The Central Processing Unit (CPU): The Computer's Brain
The CPU is the hardware component responsible for executing the instructions of a computer program. It performs the basic arithmetic, logic, controlling, and input/output (I/O) operations specified by the instructions. A CPU's performance is a critical factor in the overall speed of a computer system, often measured in Gigahertz (GHz), which relates to its clock speed.
Core Components of the CPU
Within the CPU, two main components work in tandem. The Control Unit (CU) acts as the manager, fetching instructions from memory, decoding them, and directing other parts of the computer to carry them out. It doesn't execute instructions itself but orchestrates the process. The Arithmetic Logic Unit (ALU) is the mathematician and logician, performing all calculations (like addition and multiplication) and logical comparisons (like AND, OR, and NOT) that the program requires.
Control Unit (CU): Fetches, decodes, and coordinates the execution of instructions by sending control signals.
Arithmetic Logic Unit (ALU): Executes all arithmetic and logical operations.
Clock: Synchronises all computer operations. The clock speed (e.g., 3.2 GHz) determines how many cycles the CPU can execute per second.
CPU Registers: High-Speed Local Storage
Registers are small amounts of very fast, temporary memory located directly within the CPU. They are used to store data, instructions, or memory addresses that are actively being used by the CPU. Because they are physically inside the CPU chip, access times are incredibly low compared to accessing primary memory (RAM).
Program Counter (PC): Holds the memory address of the next instruction to be fetched.
Memory Address Register (MAR): Holds the address in primary memory that is currently being read from or written to.
Memory Data Register (MDR): A two-way register that holds data fetched from memory (and ready for the CPU to process) or data waiting to be stored in memory.
Current Instruction Register (CIR): Holds the actual instruction that has just been fetched from memory and is being decoded and executed.
Accumulator (ACC): A general-purpose register used to hold data temporarily and to store the results of ALU operations.
IB questions frequently ask you to distinguish between the MAR and MDR. Remember: MAR holds the address (like a house number), while MDR holds the actual data or instruction (like the mail in the letterbox at that address).
The Machine Instruction Cycle
The fundamental operation of a CPU is to execute a sequence of instructions.

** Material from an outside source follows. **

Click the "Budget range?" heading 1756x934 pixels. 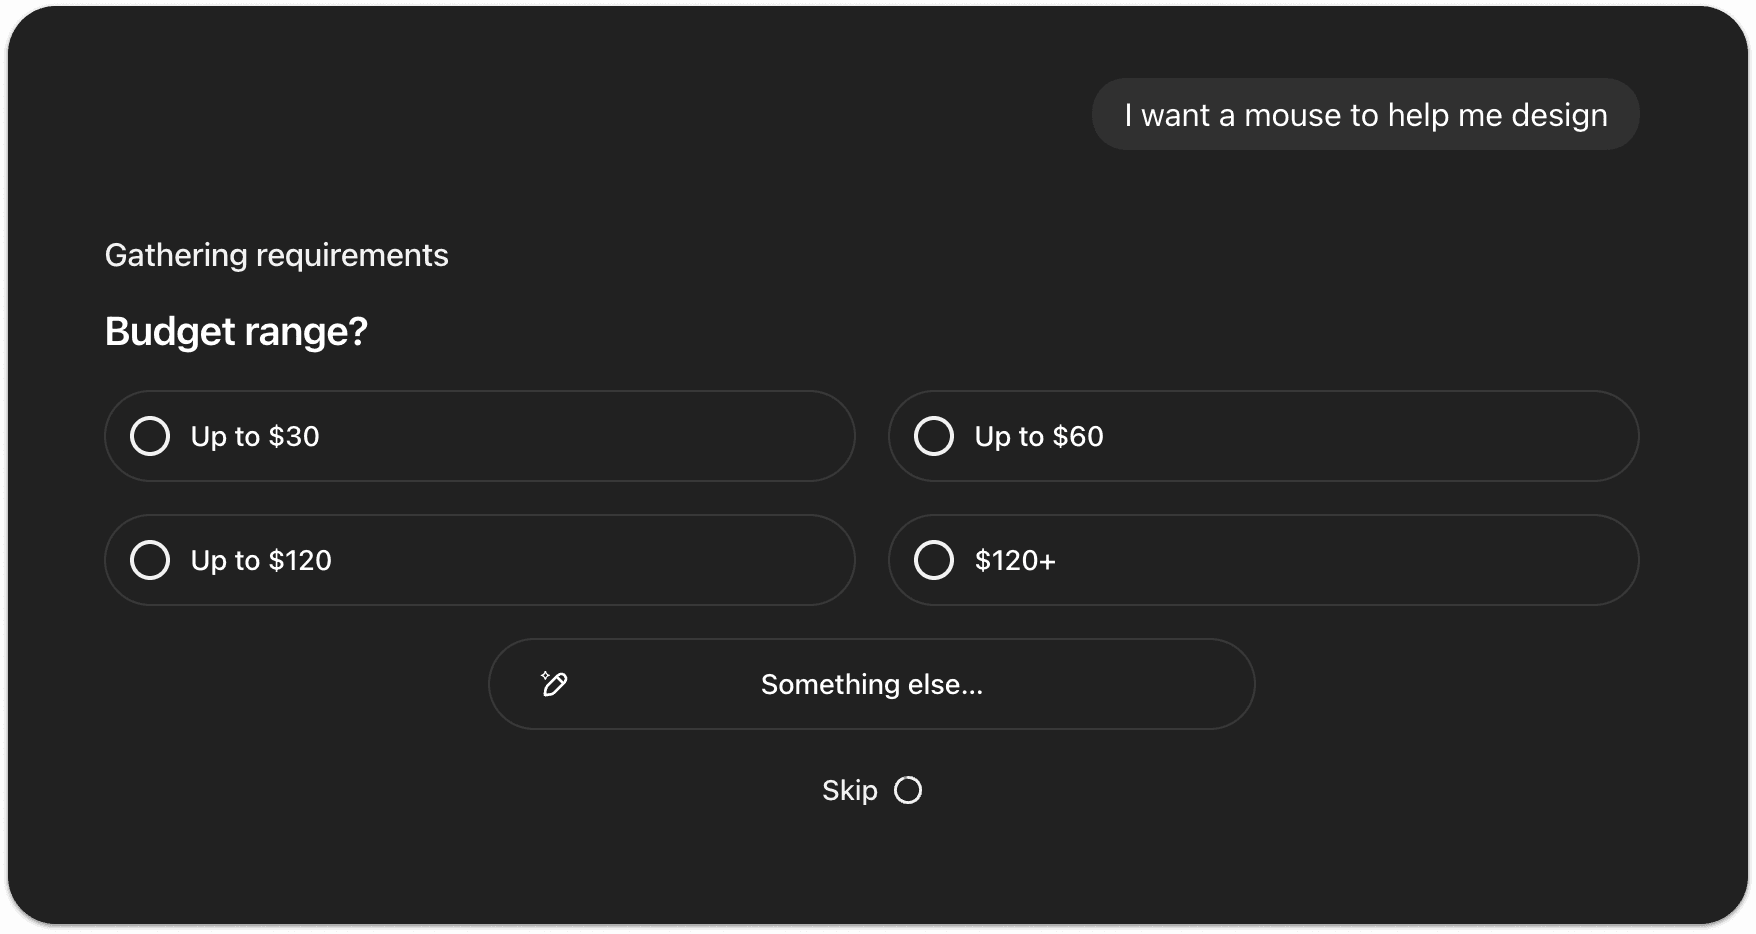tap(236, 331)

This is done through a continuous cycle, often called the fetch-decode-execute cycle. Each cycle processes one machine-language instruction. This process is repeated billions of times per second in a modern processor.
Fetch: The CU fetches the instruction from the memory address held in the PC. The PC is then incremented to point to the next instruction. The instruction is loaded into the CIR via the MAR and MDR.
Decode: The CU interprets the instruction in the CIR. It determines what operation is to be performed and what data is needed.
Execute: The CU sends signals to the appropriate components (e.g., the ALU) to carry out the instruction. This might involve fetching data from memory or a register, performing a calculation, or changing the state of a register.
Store (optional): The result of the execution may be stored in a register (like the Accumulator) or written back to primary memory.
Primary Memory
Primary memory is the computer's main workspace. It is directly accessible by the CPU and is used to store the data and instructions for the currently running programs. It is much faster to access than secondary storage (like a hard drive or SSD) but is typically smaller in capacity and more expensive per byte. There are two main types: RAM and ROM.
Random Access Memory (RAM)
RAM is the workhorse of primary memory. The 'Random Access' means that any memory location can be accessed directly and in any order, taking roughly the same amount of time regardless of its physical location. RAM is volatile, which means it loses its contents when the computer is powered off. It is a read/write memory, used to store the operating system, application programs, and data currently in use so that they can be quickly reached by the computer's processor.
Read-Only Memory (ROM)
ROM is a type of non-volatile memory, meaning its contents are retained even when the computer is powered off. As the name suggests, the data stored in ROM is either unchangeable or requires a special operation to change. It is primarily used to store firmware or software that is rarely changed, such as the BIOS (Basic Input/Output System) or the bootstrap loader. This is the very first code that runs when you turn your computer on, responsible for testing the hardware and loading the operating system from the hard drive into RAM.
Worked examples
See the formulas applied — reveal one step at a time, like the exam.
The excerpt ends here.